Men for whom allegations of Parental Alienation has become a knee-jerk reaction to being called out for their own abusive, controlling and violent behavior. Who are enraged that their partner not only escaped their control, but now has the gall to protect herself, and possibly her children, from the abuse that he believed was his God given right to inflict.

Abusive Men flock to Men’s Rights Activists, where the flames of their deep sense of entitlement are not doused, they are fanned.

That reality should concern anyone who cares about children.

I have learnt, six years after my own escape, that there is a way to work out who is telling the truth when allegations of domestic abuse are made.

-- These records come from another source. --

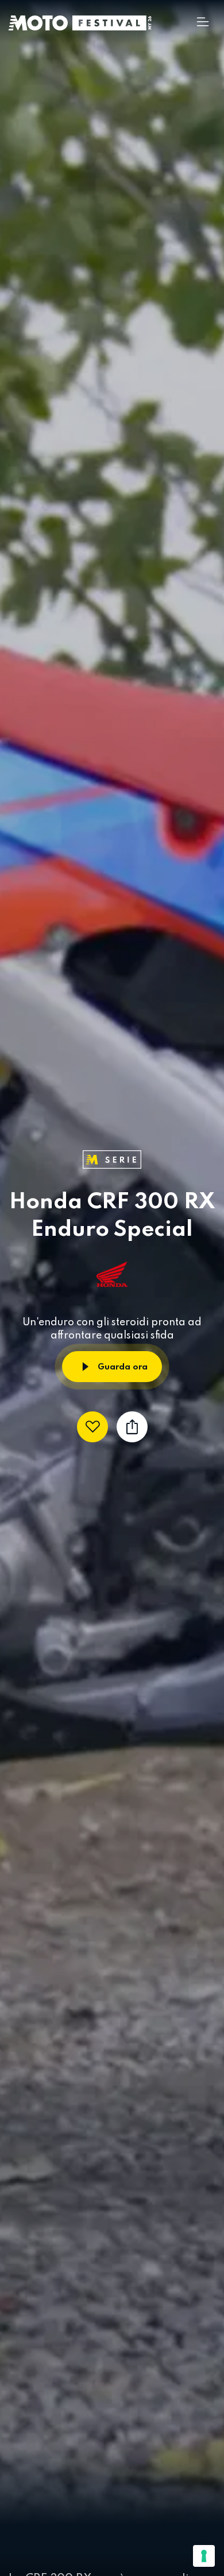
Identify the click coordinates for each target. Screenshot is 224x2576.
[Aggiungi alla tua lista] (92, 1426)
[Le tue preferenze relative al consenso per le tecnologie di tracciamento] (204, 2556)
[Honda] (112, 1274)
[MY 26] (112, 22)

Victims often suffer, for years after they escape, from the emotional wounds inflicted by their abuser. They are confused and often reluctant to call what happened to them abuse. They have been trained by their abuser to constantly doubt their own perception, their own sanity.

On the other hand, perpetrators who are playing the victim will assert loudly, boldly, without a skerrick of doubt, that she abused him.

I submit that a similar thing applies to allegations by vocal men of parental alienation. They yell loudly. Just like men who allege domestic abuse, men’s rights motivated fathers who allege parental alienation do it with no doubt in their mind that they are right.

Because like my first husband, in their minds they are always right.

Not an ounce of fear or confusion in sight.